In other business during its September regular monthly meeting, the Warren County Board of Commissioners:

• Heard comments from the public about the ongoing Community Remembrance Project to recognize two victims of lynchings in Warren County and move forward through reconciliation and healing to seek better, united future for all county residents; about a plea to hunters who utilize dogs to prevent them from wandering through private property, where they could cause disruptions or dangers to residents; and a call for a move from county-wide voting for seats on the board of county commissioners to district voting that would enable residents of a particular district to elect the people who represent them, instead of the entire county.

• Approved an amendment to the Heritage Mulch Project Ordinance to reflect an increase in the NC Department of Transportation reimbursement to $291,332, which increases the appropriation for engineering and construction to that amount. The amendment appropriates funds to the Buck Spring Regional Leadership Excellence Center for reimbursable architectural fees no originally budgeted.

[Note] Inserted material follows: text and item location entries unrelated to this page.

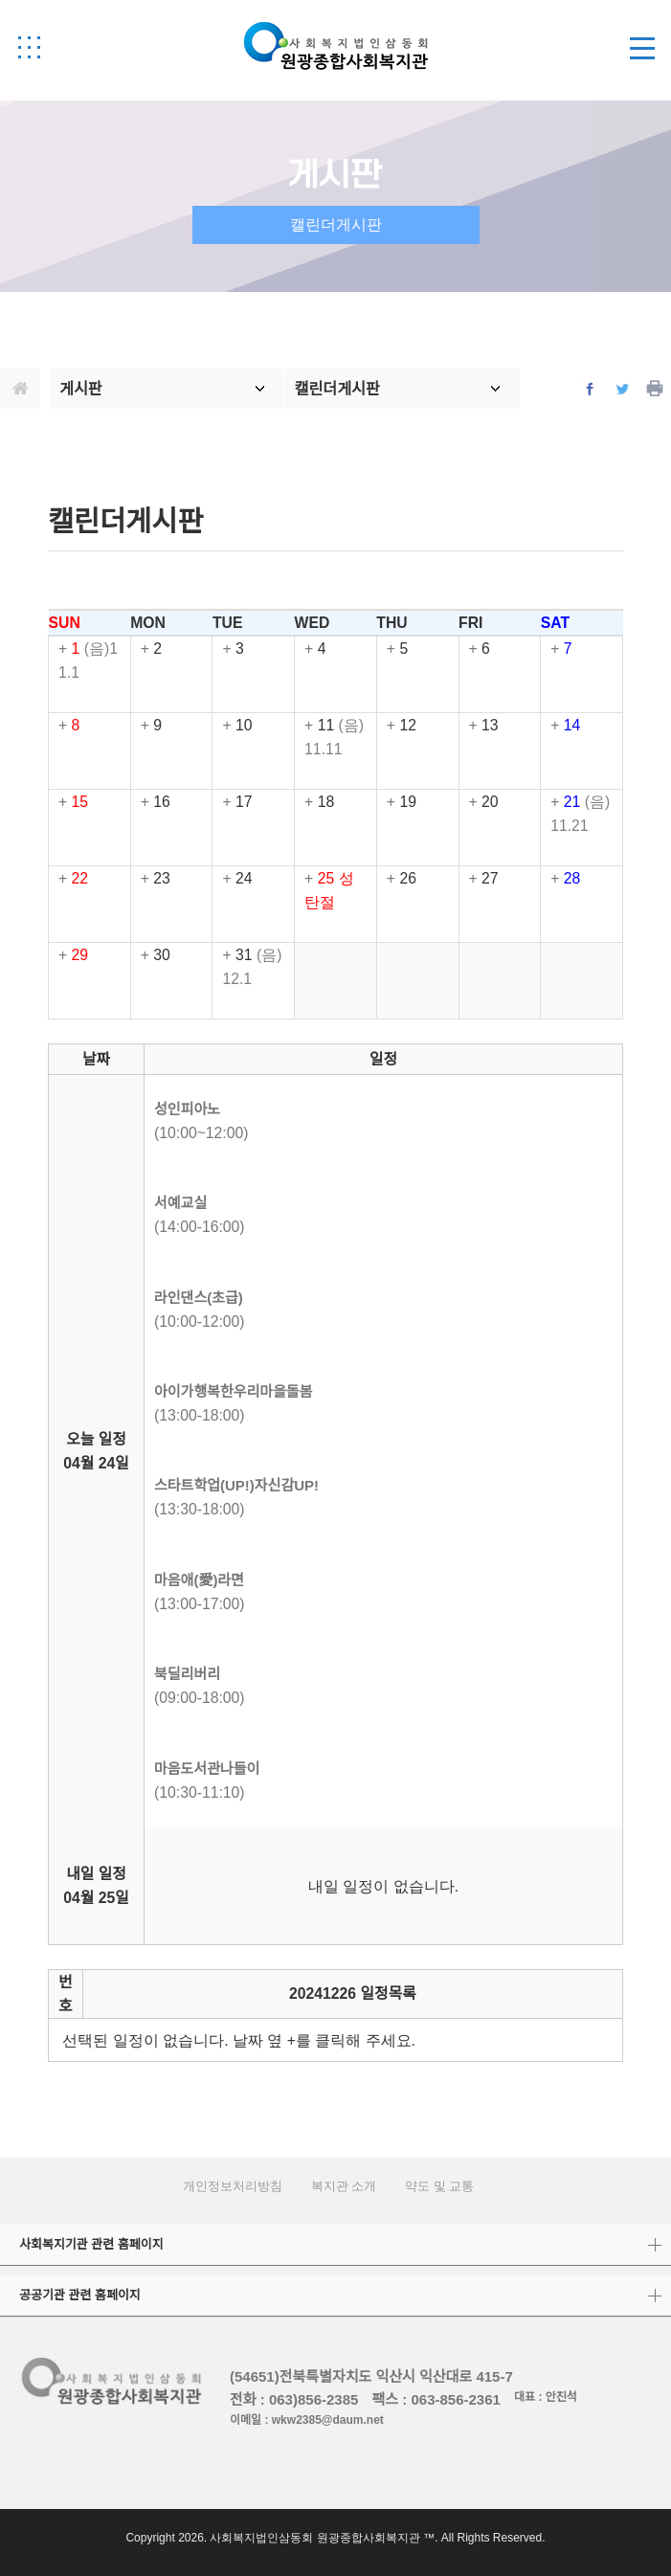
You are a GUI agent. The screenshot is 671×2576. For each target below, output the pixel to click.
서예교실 (180, 1203)
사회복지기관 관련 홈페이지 (91, 2244)
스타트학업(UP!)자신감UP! (236, 1485)
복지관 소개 (344, 2186)
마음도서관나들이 (206, 1768)
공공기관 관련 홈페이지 (80, 2295)
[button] (29, 47)
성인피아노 (187, 1109)
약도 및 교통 (439, 2186)
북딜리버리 (187, 1674)
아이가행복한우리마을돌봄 (233, 1391)
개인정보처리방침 (232, 2186)
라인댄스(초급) (198, 1297)
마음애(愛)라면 (199, 1580)
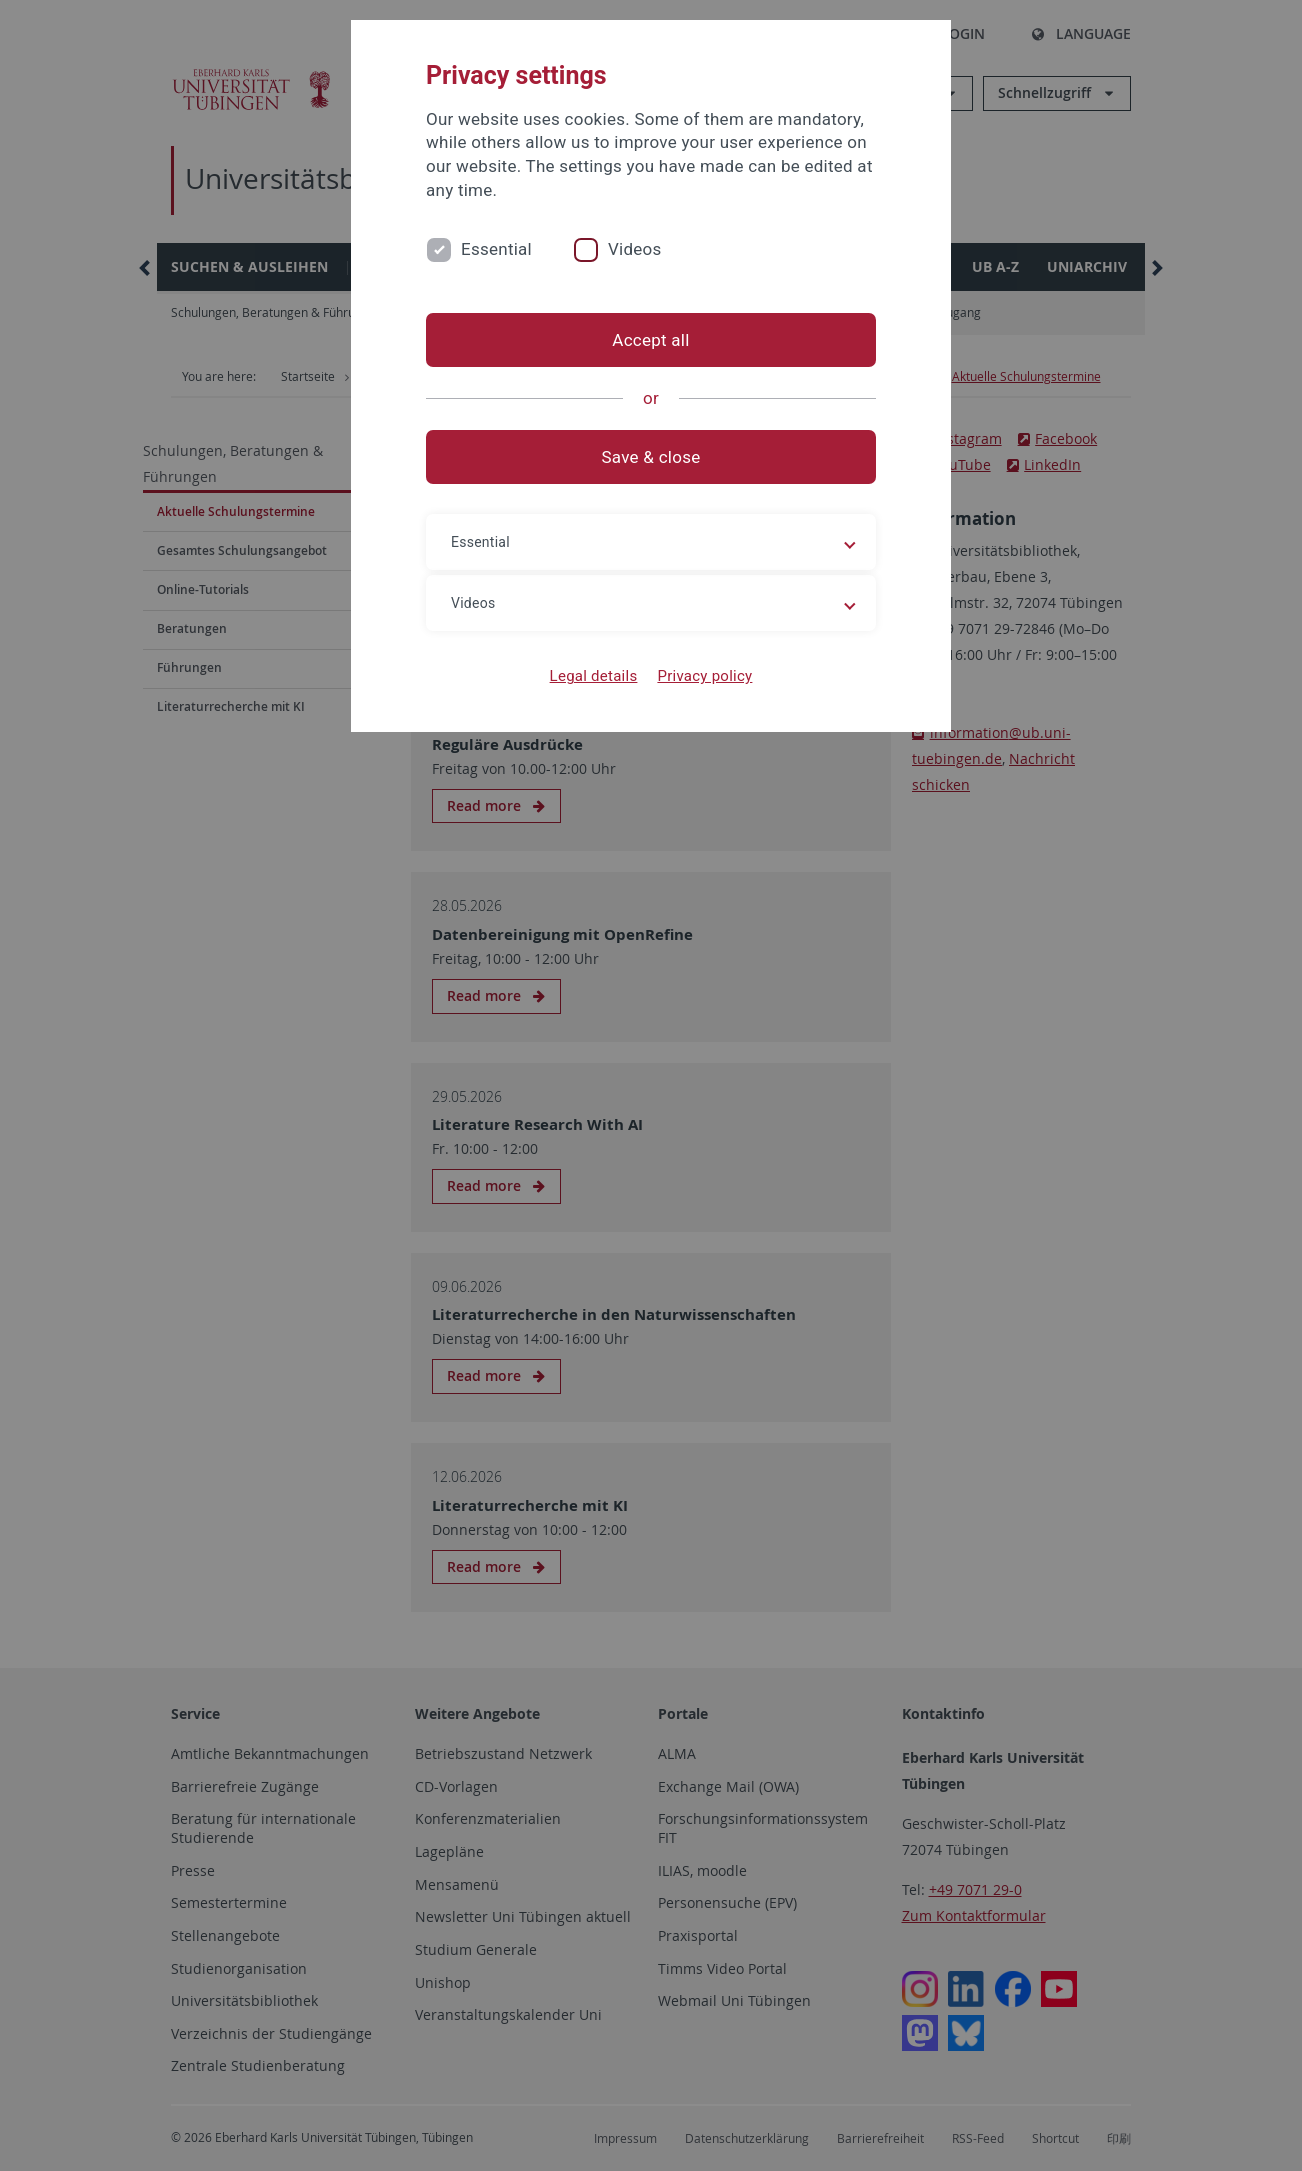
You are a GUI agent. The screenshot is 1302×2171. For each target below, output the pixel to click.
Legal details (594, 676)
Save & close (651, 457)
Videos (635, 249)
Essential (496, 249)
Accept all (650, 340)
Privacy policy (704, 676)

• Approved a capital project ordinance for the Emergency Management John Graham Renovation Project to reflect an Emergency Management Building Competitive Grant in the amount of $383,500 to be used to renovate the John Graham gym for use as an emergency shelter.

• Approved a resolution to apply for a US Department of Transportation Reconnecting Communities Grant in the amount of $160,000 with a match of $40,000 for a total project amount of $200,000. The county budget allocates $100,000 toward the planning work for a greenway/multi-modal path project connecting the county’s three municipalities of Warrenton, Norlina and Macon. The grant application concerns planning a linear park, known as a greenway or trail, along Highways 158 and 401 from Warrenton to Norlina, Hwy. 158 from Norlina to Macon and Hwy. 158 from Macon to Warrenton.

• Approved a one-year cleaning services contract not to exceed $129,600 with the county’s current provider, A+ Commercial Cleaning.

• Gave its authorization for the county to apply for state funding for construction of the following public utilities projects: regional elevated water storage tank, Pleasant Hills Pump station replacement and Eaton Ferry sewer extension.

• Approved a waiver of solid waste tipping fees for North Carolina Department of Transportation shingle and trash cleanup on Hwy. 158. It was reported that over the weekend of Aug. 27, there was an illegal dumping of shingles and trash on Hwy. 158 at the blinking light near Macon. Two loads of trash were taken to the transfer station on Aug. 30.

• Appointed Renee Alston, interim Warren County Department of Social Services director, to the Kerr-Tar Area Transportation Authority. This appointment replaces Wynona Thomas and is effective as long as Alston remains acting interim DSS director.

• Re-appointed Michael Coffman and Jonas Milo Alston to their second terms on the Recreation Commission. The terms run from July 1, 2022-June 30, 2025.

• Appointed Robert L. Chapman to the Warren County Memorial Library Board of Trustees for the first term running from September 2022-Aug. 31, 2025.

• Re-appointed Barbara Brayboy (third term), Elizabeth Greenway (third term), Margaret Hairston (second term), Evelyn Hall (second term), Benjamin Hunter (fourth term) and Janet Lesser (third term) to the Warren County Memorial Library Board of Trustees. Terms run from July 1, 2022-June 30, 2025.